Extend the following passage about an interview with Eminem, beginning right after its last sentence.

PASSAGE GIVEN -
::::

Whatever You Say I Am Page 9
I watch Eminem pick through the rest of his food, and I listen to him talk about the calm he enjoys in Detroit. His speech has changed, too. The stretched vowels of his hip-hop patois are now a clean Midwestern dialect for the most part. He is still quick to respond when he’s passionate about a topic, but now he takes his time to structure the answer. When my tape recorder is rolling, Eminem is forthcoming, but the situation is more of an interview than it has ever been.
This makes my job easier, but it makes me want to finish quickly, too. We break up the questions with the kind of banter that editors cut and only musicians and fans care about, discussing in nontechnical terms (i.e., “I like old keyboards because you can get those, like, music-box kind of sounds.”) the science of mixing and mastering, the uncelebrated genius of the Pharcyde’s first album, Bizarre Ride II the Pharcyde, and the side effects of overanalyzation (paralysis, paranoia) brought on by too many interviews or too much psychotherapy, which are more or less one and the same. We skip tangentially over the past two years of his life and the album and film that capture and encapsulate it, and I feel like he’s practicing, testing out subjects and answers for future meetings with writers he doesn’t know. In the months to follow, I see some of those same answers in print in other magazines, said better than today, with the afterthoughts born of repetition.

::::

DATA SECTION -
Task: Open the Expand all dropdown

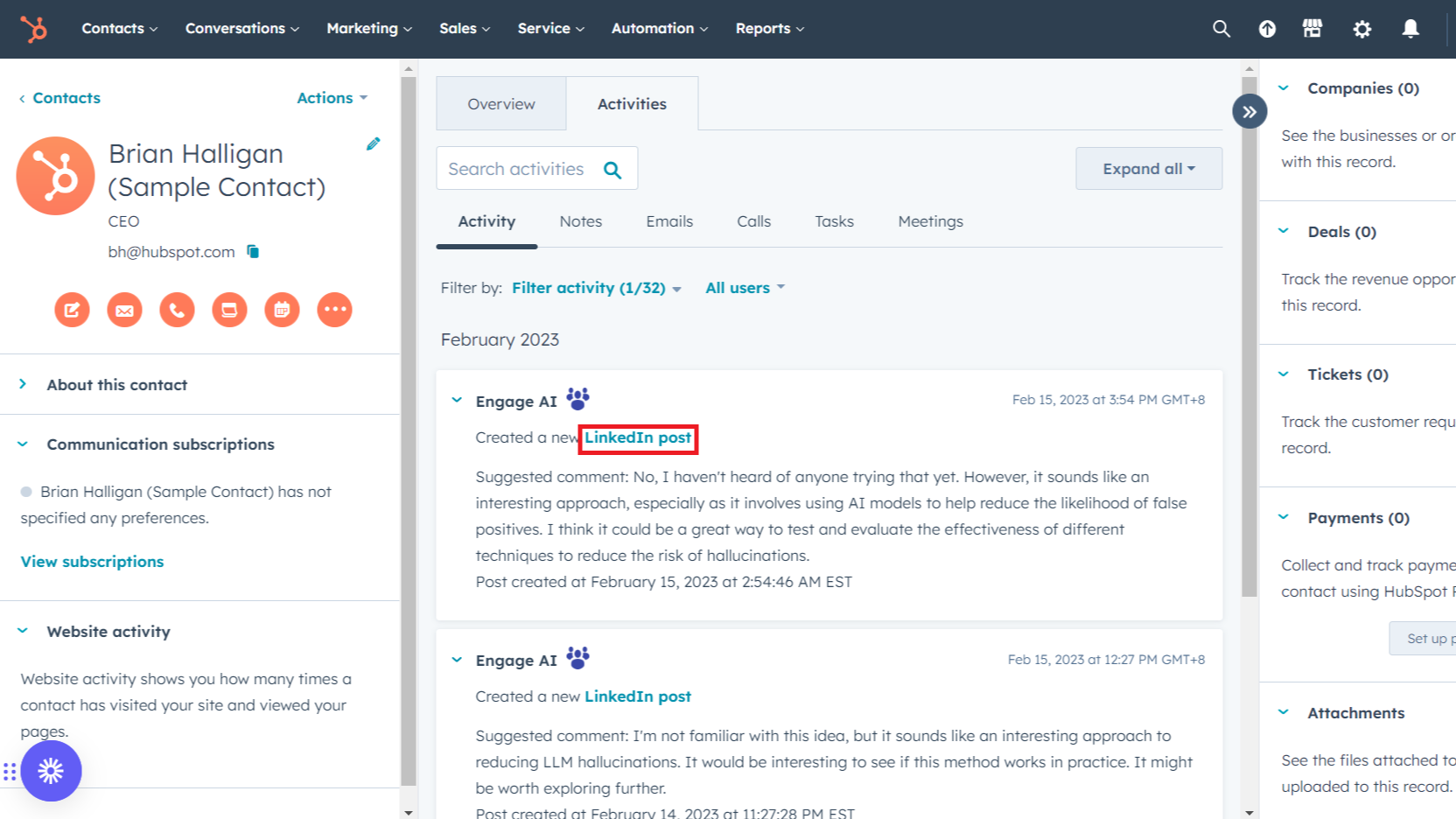Action: pos(1148,169)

::::

REPLY TO THE TASK -
Eminem sits hip-hop style in a lounger: leaned way back, legs akimbo, one arm hanging over the armrest, a pose at once stately and disheveled. We’re talking about the pains he’s taken to be clear in his lyrics on The Eminem Show, about how he’s tired of being misinterpreted, about how the controversy in the past few years took attention away from the music. We’re talking about the mainstream press, the mainstream listener, the casual MTV viewer tuning in to Eminem for the first or second time and whether they’ll see “Without Me,” the first single from The Eminem Show, for its high-speed irony. I ask him if he thinks fans and critics who have followed him from the beginning will appreciate a thematically heavier Eminem. His eyes widen and he stares straight ahead at the horizon, along the top of his right Nike Air Max where it rests on the coffee table. He’s seized by a thought. I’ve seen him this way before. We were on a plane and Eminem was talking about his mother, he was telling me a story about food poisoning and hot dogs and about being arrested on his birthday. He froze like he did now in the retelling, picked up a pad covered with his small, crooked scrawl, and proceeded to scribble rhymes with his left hand, keeping time with his right. He doesn’t do that now; this Eminem has probably already made a lyric of this feeling.
“I have to tell it like it is,” Eminem says, not looking up from his shoe. “What I sit around and talk about, you know, I have to go say to the world, otherwise what would I be? If I’ve got any balls at all, I’ll come out and say it, which is what I do. That latest Source article—I’m just not happy about it. I felt like there could have been more said and it could have been said in a different way. Whatever.”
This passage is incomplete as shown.